▼
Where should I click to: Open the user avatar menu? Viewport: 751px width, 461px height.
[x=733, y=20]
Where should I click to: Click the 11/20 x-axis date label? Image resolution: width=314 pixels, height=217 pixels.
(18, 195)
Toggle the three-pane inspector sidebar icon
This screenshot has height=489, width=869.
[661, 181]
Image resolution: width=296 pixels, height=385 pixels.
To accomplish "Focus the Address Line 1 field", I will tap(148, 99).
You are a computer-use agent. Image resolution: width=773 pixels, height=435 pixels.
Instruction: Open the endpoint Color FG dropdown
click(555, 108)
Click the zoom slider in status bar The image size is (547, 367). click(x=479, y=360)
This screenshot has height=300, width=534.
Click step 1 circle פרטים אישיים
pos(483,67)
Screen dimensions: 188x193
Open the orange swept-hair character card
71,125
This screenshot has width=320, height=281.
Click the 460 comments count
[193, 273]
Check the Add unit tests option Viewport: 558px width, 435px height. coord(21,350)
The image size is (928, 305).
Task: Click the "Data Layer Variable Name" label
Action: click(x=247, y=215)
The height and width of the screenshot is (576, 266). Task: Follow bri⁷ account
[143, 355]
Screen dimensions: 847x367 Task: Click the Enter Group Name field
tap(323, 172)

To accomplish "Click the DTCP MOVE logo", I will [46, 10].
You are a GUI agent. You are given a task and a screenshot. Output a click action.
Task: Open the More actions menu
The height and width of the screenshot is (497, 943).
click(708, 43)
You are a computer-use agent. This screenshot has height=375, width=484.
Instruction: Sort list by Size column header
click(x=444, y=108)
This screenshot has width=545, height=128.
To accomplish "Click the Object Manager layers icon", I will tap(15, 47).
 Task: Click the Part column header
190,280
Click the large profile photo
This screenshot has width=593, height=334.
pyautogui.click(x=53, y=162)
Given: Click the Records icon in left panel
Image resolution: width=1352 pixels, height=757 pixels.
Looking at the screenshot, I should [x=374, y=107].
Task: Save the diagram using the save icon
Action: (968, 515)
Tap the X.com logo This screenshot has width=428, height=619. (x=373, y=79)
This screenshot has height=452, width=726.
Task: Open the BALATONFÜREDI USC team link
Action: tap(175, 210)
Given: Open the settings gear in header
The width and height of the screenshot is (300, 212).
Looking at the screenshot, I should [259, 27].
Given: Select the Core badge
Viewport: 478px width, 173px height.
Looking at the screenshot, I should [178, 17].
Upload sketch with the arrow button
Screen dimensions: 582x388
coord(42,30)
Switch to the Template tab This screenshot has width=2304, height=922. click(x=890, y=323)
▲
Output the items from the line containing "This screenshot has width=320, height=281." through the line containing "will [46, 10].", copied exactly.

Response:
This screenshot has width=320, height=281.
Click the 460 comments count
[193, 273]
Check the Add unit tests option Viewport: 558px width, 435px height. coord(21,350)
The image size is (928, 305).
Task: Click the "Data Layer Variable Name" label
Action: click(x=247, y=215)
The height and width of the screenshot is (576, 266). Task: Follow bri⁷ account
[143, 355]
Screen dimensions: 847x367 Task: Click the Enter Group Name field
tap(323, 172)

To accomplish "Click the DTCP MOVE logo", I will [46, 10].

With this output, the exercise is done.